Edilene Joceli de Almeida e Alberto Scofano Mainieri

Edilene Joceli de Almeida e Alberto Scofano Mainieri

DIÁLOGOS INTERATIVOS: “Filhos do Funk”
Edilene Joceli de Almeida
Psicóloga clínica.
Secretaria Municipal de Saúde de Porto Alegre/ Serviço de Atendimento Especializado em HIV/Aids.
Especialista em informação e comunicação em saúde/Fiocruz e em psicoterapia/IFP.
Ênfase em perdas e lutos e aconselhamento psicológico para pessoas vivendo com HIV.
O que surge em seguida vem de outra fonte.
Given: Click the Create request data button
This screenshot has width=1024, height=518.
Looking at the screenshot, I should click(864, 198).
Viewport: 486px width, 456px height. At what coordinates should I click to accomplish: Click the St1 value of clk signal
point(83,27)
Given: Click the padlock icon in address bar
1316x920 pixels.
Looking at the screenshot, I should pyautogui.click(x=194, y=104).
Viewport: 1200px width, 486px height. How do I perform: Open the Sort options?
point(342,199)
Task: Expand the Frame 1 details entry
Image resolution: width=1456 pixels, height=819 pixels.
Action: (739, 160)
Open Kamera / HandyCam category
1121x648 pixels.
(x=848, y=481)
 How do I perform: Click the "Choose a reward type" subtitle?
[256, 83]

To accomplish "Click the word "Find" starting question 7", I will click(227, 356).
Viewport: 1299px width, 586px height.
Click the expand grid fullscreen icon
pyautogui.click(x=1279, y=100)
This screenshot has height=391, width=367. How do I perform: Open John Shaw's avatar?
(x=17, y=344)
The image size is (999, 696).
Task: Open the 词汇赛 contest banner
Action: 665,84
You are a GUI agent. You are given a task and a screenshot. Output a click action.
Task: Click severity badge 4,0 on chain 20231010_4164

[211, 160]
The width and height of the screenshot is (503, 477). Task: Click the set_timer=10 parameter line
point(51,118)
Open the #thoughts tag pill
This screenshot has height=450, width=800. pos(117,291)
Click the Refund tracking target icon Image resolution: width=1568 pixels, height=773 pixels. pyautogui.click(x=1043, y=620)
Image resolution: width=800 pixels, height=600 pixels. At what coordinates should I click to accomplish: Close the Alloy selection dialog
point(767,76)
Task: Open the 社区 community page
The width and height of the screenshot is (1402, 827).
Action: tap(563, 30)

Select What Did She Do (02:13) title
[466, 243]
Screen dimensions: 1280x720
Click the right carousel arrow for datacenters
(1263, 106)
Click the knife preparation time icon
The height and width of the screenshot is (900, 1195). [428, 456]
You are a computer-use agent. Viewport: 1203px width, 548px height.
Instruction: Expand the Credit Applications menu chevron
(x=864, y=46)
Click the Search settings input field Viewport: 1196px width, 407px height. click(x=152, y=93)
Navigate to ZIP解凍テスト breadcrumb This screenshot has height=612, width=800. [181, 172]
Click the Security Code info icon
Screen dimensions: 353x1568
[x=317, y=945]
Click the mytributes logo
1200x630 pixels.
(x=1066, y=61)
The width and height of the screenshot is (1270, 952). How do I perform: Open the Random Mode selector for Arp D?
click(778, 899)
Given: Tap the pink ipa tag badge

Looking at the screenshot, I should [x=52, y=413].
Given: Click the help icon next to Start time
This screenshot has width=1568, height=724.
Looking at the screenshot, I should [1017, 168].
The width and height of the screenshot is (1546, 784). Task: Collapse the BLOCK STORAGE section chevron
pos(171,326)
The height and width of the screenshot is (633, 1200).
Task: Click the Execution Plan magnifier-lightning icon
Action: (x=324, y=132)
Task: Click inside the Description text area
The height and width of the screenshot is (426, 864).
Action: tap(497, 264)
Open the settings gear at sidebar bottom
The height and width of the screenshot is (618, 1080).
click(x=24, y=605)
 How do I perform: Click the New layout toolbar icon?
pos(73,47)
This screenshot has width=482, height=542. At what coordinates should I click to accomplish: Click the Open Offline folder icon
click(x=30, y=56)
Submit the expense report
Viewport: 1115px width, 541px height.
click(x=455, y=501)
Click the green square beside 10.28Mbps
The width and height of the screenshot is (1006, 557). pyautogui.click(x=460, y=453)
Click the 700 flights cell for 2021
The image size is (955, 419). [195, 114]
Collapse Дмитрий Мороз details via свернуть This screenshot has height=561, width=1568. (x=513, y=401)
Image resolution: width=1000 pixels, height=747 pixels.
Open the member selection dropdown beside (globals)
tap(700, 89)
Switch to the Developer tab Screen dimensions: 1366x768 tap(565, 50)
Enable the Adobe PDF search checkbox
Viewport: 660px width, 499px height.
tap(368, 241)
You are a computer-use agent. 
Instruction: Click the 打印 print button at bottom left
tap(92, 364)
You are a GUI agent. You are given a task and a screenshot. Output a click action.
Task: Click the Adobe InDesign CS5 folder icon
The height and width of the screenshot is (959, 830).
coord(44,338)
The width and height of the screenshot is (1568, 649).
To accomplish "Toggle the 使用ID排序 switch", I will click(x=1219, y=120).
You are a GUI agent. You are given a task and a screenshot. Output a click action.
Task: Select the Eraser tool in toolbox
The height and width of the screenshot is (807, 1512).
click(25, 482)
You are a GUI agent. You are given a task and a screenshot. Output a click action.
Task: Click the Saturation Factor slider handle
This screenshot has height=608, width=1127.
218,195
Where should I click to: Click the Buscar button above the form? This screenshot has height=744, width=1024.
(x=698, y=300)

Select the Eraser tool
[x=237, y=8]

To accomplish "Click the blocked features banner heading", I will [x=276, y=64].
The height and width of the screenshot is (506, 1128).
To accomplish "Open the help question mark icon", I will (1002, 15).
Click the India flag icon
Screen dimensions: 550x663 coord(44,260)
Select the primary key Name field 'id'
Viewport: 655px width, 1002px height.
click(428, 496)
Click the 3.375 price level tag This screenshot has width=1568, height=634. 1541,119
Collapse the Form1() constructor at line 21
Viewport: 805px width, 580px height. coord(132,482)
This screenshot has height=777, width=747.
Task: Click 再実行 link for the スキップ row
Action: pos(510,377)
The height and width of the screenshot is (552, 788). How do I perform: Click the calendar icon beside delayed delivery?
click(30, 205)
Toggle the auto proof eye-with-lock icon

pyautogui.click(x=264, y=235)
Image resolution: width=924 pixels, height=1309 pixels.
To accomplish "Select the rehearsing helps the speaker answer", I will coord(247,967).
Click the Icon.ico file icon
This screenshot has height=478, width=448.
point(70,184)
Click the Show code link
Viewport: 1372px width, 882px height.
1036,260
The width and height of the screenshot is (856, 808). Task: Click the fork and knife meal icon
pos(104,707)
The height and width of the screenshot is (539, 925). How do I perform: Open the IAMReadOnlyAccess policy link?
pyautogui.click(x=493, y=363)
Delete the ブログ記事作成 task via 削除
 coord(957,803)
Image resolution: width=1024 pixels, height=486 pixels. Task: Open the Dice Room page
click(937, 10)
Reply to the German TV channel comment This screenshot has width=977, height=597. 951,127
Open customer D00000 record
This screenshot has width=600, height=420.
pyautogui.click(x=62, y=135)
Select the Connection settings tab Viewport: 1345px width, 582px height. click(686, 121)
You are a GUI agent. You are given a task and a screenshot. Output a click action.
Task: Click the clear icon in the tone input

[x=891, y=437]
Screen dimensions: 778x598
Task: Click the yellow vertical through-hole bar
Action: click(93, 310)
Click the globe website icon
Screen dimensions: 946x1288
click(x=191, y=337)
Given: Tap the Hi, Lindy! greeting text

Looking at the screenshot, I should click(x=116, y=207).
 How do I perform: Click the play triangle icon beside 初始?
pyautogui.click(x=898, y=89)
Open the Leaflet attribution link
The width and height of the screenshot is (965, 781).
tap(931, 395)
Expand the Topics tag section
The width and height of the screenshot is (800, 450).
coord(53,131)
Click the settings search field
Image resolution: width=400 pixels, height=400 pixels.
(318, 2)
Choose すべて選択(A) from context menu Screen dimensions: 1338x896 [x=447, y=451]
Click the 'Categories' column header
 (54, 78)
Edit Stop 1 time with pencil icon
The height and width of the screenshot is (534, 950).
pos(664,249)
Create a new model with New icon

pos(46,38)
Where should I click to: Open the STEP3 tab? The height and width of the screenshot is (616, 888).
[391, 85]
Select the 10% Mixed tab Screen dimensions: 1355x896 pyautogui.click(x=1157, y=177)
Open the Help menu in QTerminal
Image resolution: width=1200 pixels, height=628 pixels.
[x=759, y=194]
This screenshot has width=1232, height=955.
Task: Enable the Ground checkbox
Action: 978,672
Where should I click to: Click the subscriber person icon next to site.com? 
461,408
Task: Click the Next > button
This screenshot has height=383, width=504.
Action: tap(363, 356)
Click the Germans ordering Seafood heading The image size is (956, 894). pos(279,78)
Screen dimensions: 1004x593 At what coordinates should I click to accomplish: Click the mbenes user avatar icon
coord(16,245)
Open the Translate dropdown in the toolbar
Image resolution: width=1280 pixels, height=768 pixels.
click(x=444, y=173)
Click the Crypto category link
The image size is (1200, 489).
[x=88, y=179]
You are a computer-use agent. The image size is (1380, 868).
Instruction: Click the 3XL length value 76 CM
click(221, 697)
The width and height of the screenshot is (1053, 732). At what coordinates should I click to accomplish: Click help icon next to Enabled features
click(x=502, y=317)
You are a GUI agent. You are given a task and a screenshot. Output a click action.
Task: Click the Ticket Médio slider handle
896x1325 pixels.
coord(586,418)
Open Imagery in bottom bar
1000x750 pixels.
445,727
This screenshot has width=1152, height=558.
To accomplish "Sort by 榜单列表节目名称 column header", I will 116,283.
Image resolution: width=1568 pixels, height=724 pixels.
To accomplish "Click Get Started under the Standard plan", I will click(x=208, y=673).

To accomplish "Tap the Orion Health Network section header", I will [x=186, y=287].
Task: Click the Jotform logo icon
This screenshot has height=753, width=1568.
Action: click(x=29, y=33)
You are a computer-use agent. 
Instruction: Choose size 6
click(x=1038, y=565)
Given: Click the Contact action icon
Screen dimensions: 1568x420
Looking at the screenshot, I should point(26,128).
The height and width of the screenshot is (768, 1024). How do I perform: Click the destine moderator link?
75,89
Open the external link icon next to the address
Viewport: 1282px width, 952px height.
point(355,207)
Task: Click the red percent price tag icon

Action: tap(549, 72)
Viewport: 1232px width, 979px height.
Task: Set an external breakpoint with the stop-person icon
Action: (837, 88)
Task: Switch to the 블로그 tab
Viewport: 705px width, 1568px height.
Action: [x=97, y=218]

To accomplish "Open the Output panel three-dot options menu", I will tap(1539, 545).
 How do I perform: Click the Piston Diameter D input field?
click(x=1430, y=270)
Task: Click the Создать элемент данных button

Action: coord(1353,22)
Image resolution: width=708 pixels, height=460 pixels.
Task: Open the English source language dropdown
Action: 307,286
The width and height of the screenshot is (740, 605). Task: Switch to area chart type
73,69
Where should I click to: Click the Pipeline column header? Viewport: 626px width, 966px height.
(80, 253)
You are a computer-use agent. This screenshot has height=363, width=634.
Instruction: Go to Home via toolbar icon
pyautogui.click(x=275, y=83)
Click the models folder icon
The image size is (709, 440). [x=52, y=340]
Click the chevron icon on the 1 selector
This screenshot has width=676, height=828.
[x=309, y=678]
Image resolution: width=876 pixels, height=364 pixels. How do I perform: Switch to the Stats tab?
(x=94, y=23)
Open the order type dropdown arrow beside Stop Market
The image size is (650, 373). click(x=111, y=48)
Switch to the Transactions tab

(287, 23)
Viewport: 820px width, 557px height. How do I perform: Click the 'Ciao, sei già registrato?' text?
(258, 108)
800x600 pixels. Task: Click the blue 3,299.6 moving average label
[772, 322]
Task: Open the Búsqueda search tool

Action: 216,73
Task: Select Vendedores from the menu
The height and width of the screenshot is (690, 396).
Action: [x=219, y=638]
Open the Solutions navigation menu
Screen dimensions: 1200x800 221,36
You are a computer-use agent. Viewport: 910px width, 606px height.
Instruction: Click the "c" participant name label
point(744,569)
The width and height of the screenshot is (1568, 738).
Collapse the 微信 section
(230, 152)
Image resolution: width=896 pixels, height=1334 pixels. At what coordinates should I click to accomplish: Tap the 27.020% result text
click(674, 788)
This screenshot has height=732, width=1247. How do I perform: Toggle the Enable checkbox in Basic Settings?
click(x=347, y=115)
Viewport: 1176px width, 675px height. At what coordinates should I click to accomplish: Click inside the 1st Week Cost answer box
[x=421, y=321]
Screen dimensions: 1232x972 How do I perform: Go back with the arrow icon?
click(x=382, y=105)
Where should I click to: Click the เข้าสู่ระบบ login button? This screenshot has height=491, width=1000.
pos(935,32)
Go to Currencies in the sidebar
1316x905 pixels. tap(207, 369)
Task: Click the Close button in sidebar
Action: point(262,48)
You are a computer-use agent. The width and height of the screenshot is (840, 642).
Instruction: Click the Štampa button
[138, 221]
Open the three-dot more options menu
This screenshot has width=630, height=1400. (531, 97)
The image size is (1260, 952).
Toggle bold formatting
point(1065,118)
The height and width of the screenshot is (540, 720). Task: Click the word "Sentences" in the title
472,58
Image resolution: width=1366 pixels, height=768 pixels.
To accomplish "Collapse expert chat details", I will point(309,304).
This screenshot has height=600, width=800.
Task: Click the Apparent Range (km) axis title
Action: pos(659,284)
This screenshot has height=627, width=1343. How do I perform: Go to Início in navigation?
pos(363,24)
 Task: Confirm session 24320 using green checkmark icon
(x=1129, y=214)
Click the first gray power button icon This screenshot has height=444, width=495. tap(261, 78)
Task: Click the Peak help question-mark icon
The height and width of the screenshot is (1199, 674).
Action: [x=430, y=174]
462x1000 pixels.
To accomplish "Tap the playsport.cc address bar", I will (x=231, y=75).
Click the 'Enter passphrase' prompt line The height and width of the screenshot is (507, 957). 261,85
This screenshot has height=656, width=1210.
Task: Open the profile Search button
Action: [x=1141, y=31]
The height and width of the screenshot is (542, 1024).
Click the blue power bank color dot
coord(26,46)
Título da Palestra:“Face a Face com os Filhos e Filhas portadores do HIV: sexo e gravidez em tempos de epidemia”

RESUMO:
A epidemia mundial pelo vírus do HIV se revela nas diferentes faixas etárias. Sobretudo na infância e na adolescência nos implica de forma diferente, seja enquanto pais, mães, psicoterapeutas, médicos ou educadores.
Os dados epidemiológicos de Porto Alegre*, capital/cidade com as mais altas taxas de detecção do Brasil, mostram informações relevantes que trazem a tona este complexo problema de saúde pública: de 1983(início da epidemia) até junho 2015 foram notificados 27.278 casos de Aids, sendo 96,5% e em pessoas maiores de 13 anos e 3,5% em crianças menores de 13 anos; sendo que 2,9 % das crianças expostas ao HIV (transmissão vertical = da mãe para o bebê) em 2012 acabaram infectadas, quando a meta da OMS/OPAS é de taxas menores que 2%. Um dos fatores de vulnerabilidade em relação à transmissão vertical é a gravidez precoce na juventude relacionada com comportamento social e sexual de risco. Tomamos como exemplo alguns bailes funk ou festas Rave onde práticas sexuais coletivas, múltiplas e desprotegidas disseminam HIV e outras ISTs, além de gravidez inconsequente. A já popular expressão “filhos do funk” (ou “do rave”) alerta para a filiação anônima e impessoal, logo tende a prevalecer a não implicação da jovem com a gravidez. Consequentemente os cuidados com o feto e com o bebê no pré-natal, parto, puerpério e maternagem não existem ou são precários, e nos casos destas jovens mulheres serem portadoras do vírus ainda infectam os bebês. As implicações objetivas e subjetivas de ser portador do HIV, do medo da morte ao medo da rejeição/humilhação, levam a negação do diagnóstico e ao isolamento, transformando-se nos maiores empecilhos do cuidado face a face e consequentemente do controle da epidemia.
*Boletim epidemiológico nº 58/ agosto 2015/ Equipe de vigilância das doenças transmissíveis/Coordenação geral de vigilância em saúde/Secretaria municipal de saúde de Porto Alegre.

Alberto Scofano Mainieri
Médico pediatra, Hebiatra, terapeuta de família, Doutor em medicina, Endocrinologia, especialista em Pediatria, Medicina do Adolescente e em Atendimento clínico psicológico com ênfase em terapia de casal e família.
Doutor em Ciências Médicas: Endocrinologia.
Professor de medicina da UFRGS, atual coordenador da COMGRAD/Medicina.

Título da Palestra: "O desenvolvimento neurológico, o processo de adolescer e as questões sexuais no mundo onde tudo acontece antes do tempo”

RESUMO:
O desenvolvimento cognitivo da criança sabidamente tem forte correlação com o seu desenvolvimento neurológico, mas também é influenciado pelo meio em que ela está inserida. O processo de adolescer também tem as mesmas correlações e para entendermos as repercussões do meio nesta evolução se faz válido entender as etapas neurológicas e biológicas.
Podemos fazer inúmeros paralelos entre o que se sabe ser adequado esperar e exigir de uma criança e suas etapas de desenvolvimento. O mesmo se aplica para a etapa da adolescência, porém carece de uma atenção adequada por parte da sociedade e das famílias. Ao expormos uma criança ou adolescente a exigências ou experiências para os quais ela ainda não está neurologicamente e cognitivamente preparada estamos correndo o risco de repercussões inadequadas e consequências em diversos campos.
O exemplo que aqui queremos abordar é o relacionado as questões do desenvolvimento e das vivências sexuais. A precocidade em que expomos as crianças e jovens a dados, fatos e experiências nesta área são no mínimo temerárias e potencialmente causadoras de danos. Como esperar que um adolescente de 14 anos saiba lidar com riscos se seu cérebro ainda não completou a maturação da área responsável pelas análises críticas, mas que, no contraponto, tem a área cerebral envolvida com os impulsividade bastante capacitada?
Talvez devamos pensar no papel que os pais ou cuidadores, e incluo aqui todo o sistema social, na formação da criança e do adolescente na busca por um futuro saudável integralmente.